== YOUR INSTRUCTIONS ==
Would you restate, word for word, only the lines starting at the one with "Screen dimensions: 650x410" and ending with the final line of the entries below? Pictures stay out.

== Saved data entries ==

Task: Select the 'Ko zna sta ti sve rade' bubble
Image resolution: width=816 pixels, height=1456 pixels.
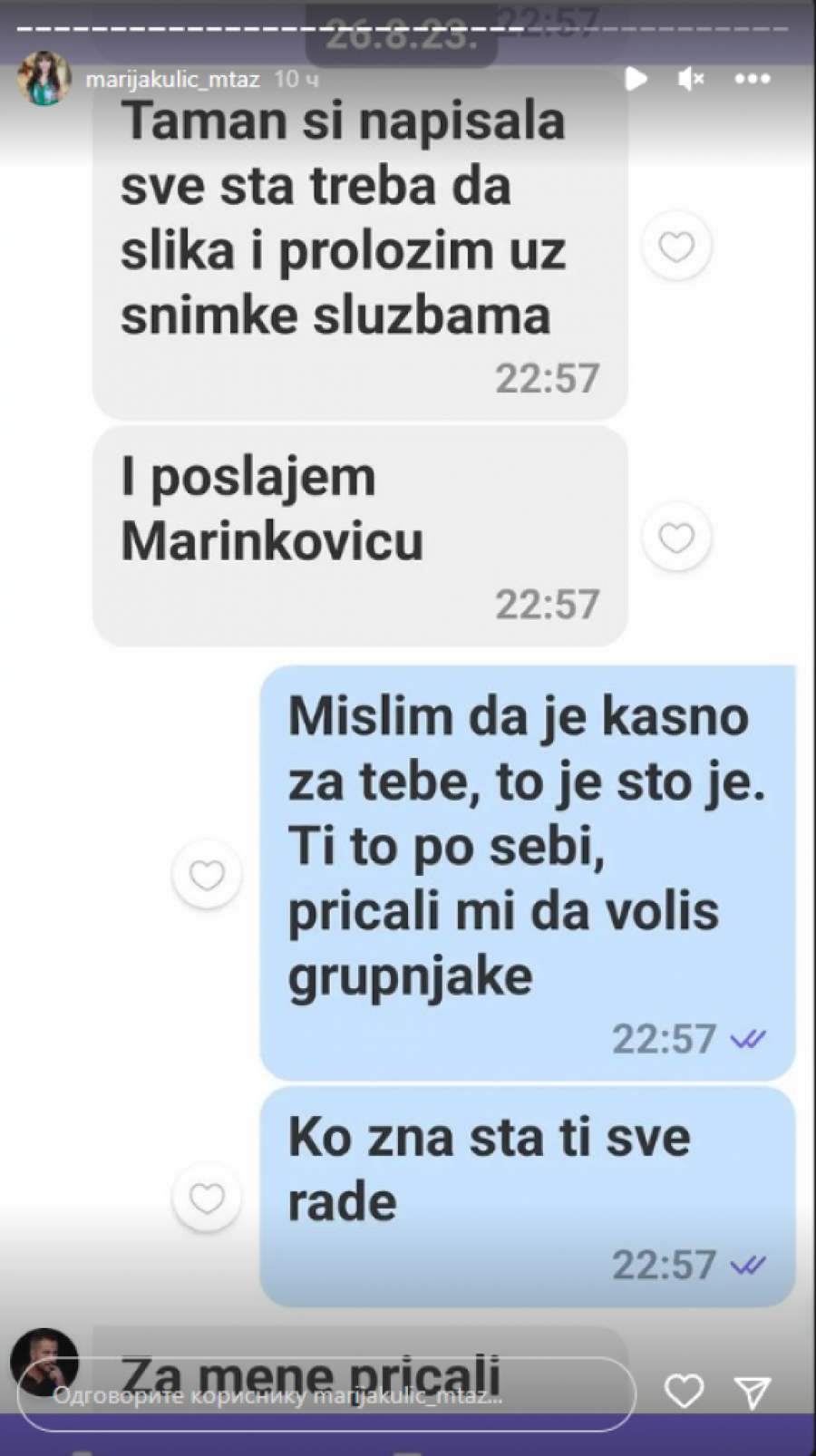Action: [528, 1197]
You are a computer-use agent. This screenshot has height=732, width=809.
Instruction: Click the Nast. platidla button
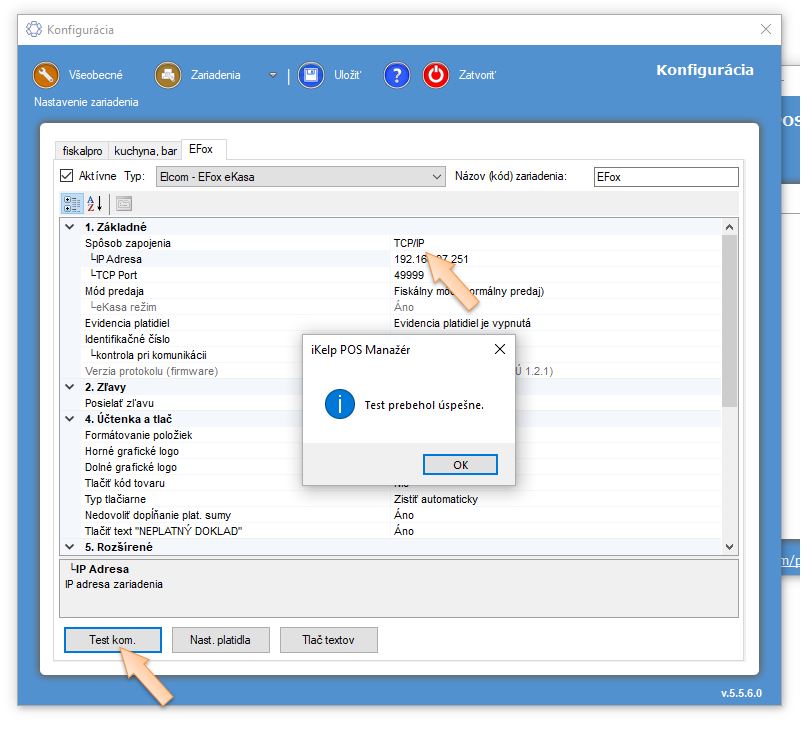coord(220,640)
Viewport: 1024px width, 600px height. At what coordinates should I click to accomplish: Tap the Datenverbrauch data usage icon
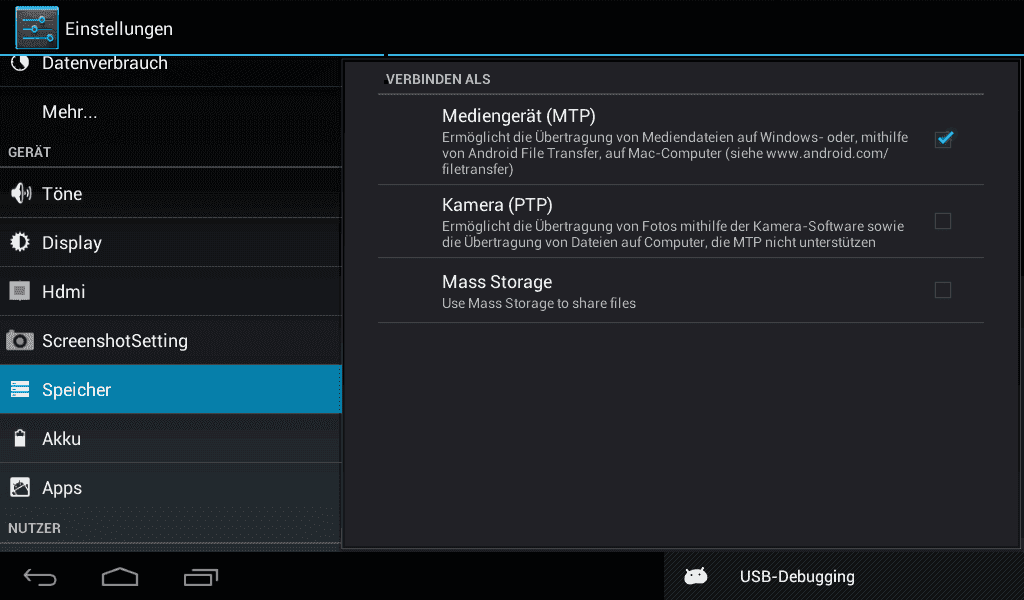[x=20, y=63]
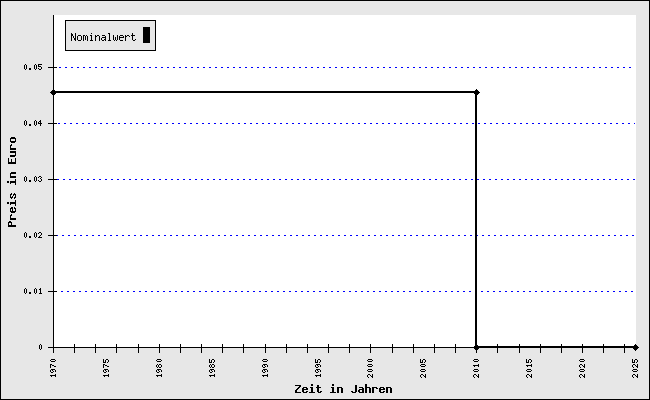Select the 0.03 y-axis tick label
Screen dimensions: 650x400
34,180
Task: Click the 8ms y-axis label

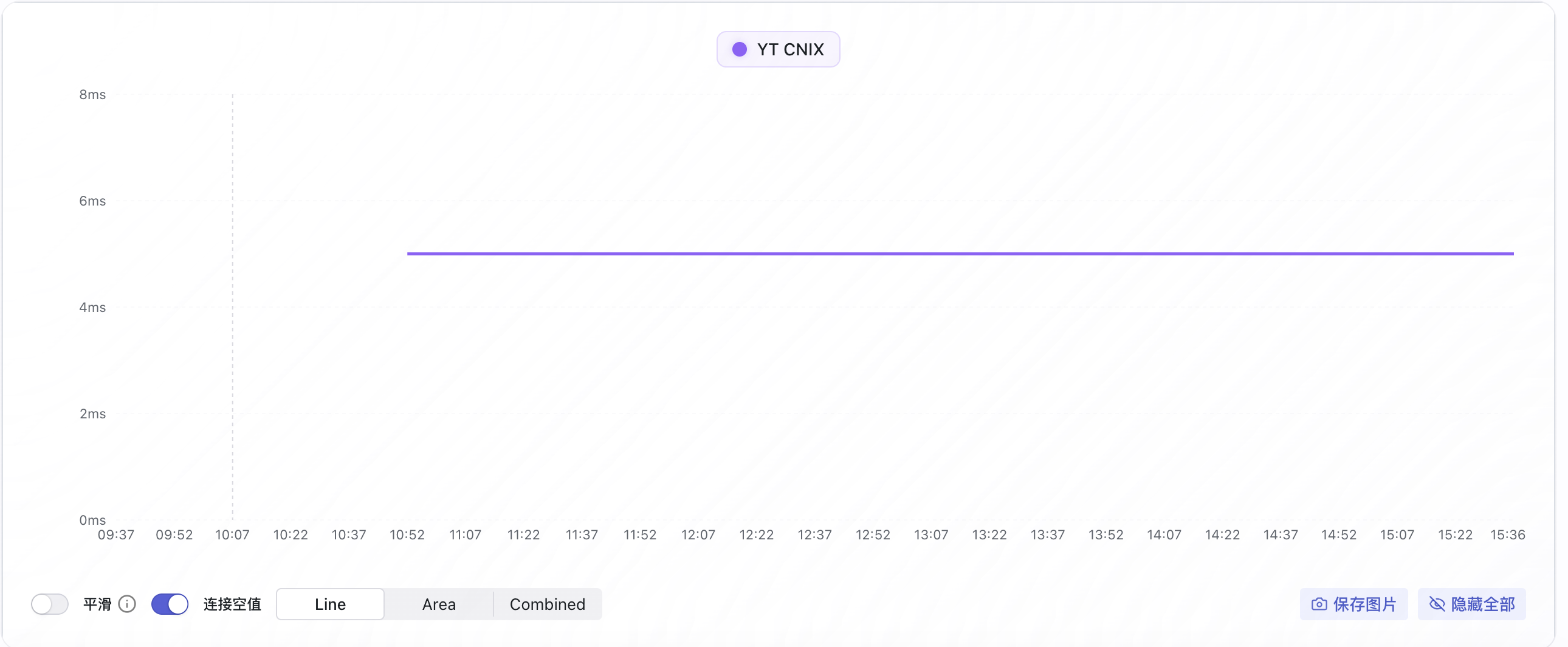Action: click(92, 94)
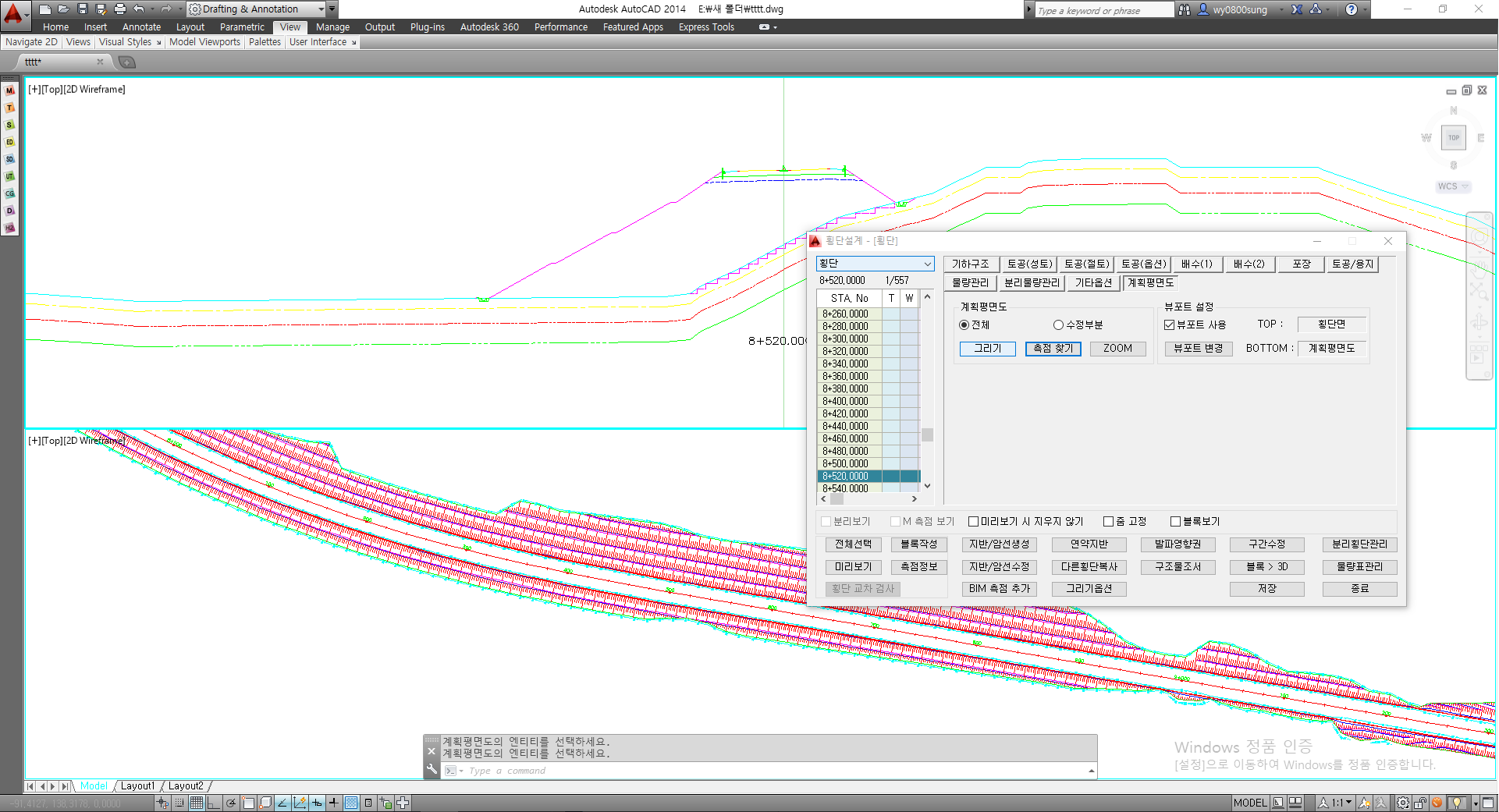
Task: Switch to the Manage ribbon tab
Action: 332,27
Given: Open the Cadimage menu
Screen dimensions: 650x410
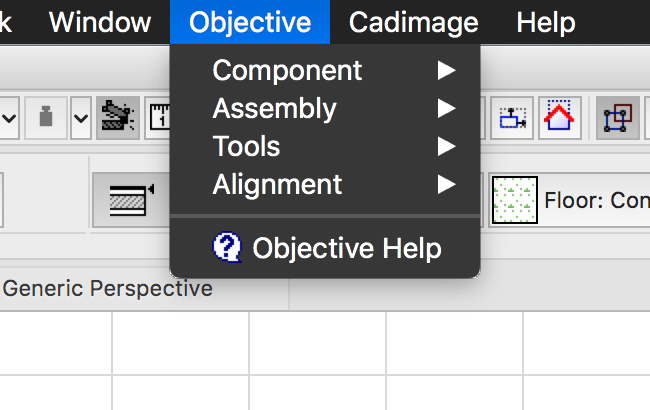Looking at the screenshot, I should tap(414, 22).
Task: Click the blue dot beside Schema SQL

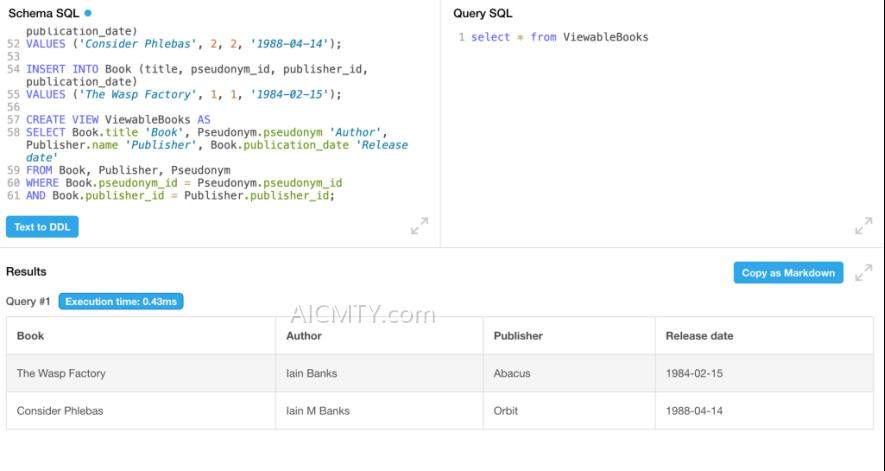Action: click(x=88, y=13)
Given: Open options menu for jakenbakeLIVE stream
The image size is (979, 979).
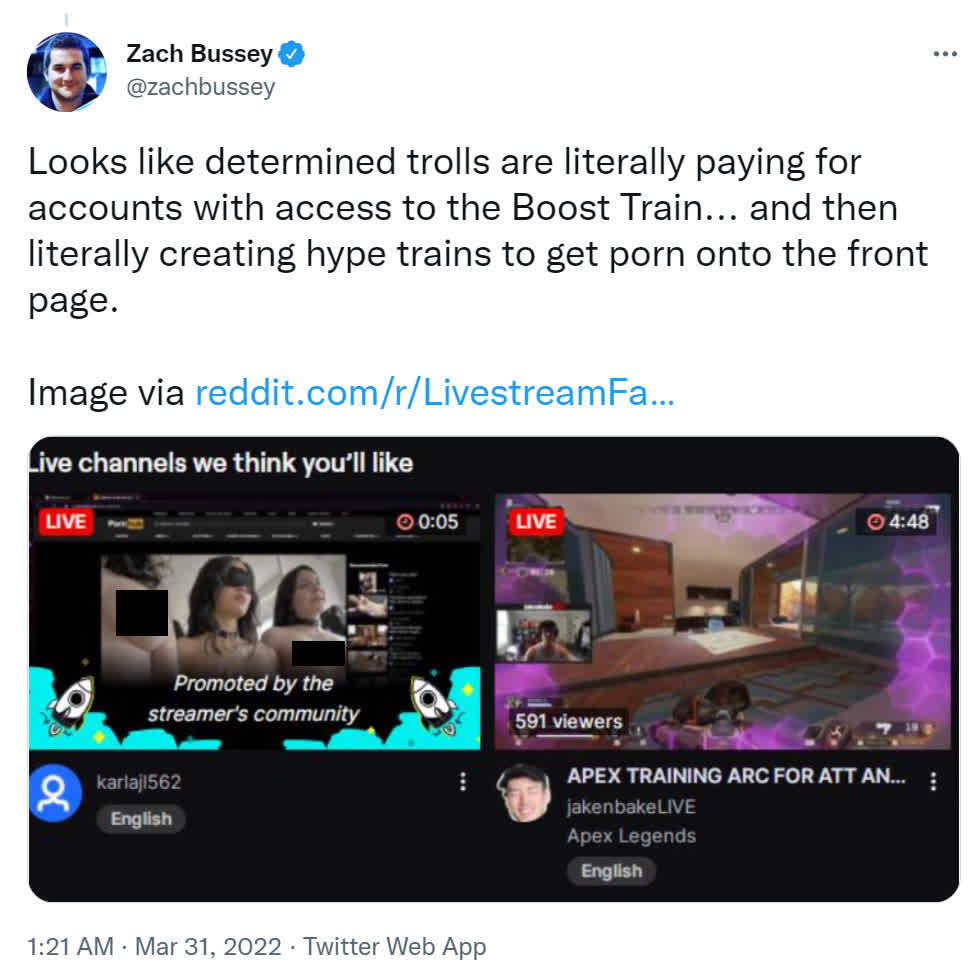Looking at the screenshot, I should coord(933,781).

== EXERCISE RESPONSE ==
Screen dimensions: 650x410
Looking at the screenshot, I should tap(414, 22).
Task: Click the blue dot beside Schema SQL

Action: click(x=88, y=13)
Given: Open options menu for jakenbakeLIVE stream
The image size is (979, 979).
Looking at the screenshot, I should coord(933,781).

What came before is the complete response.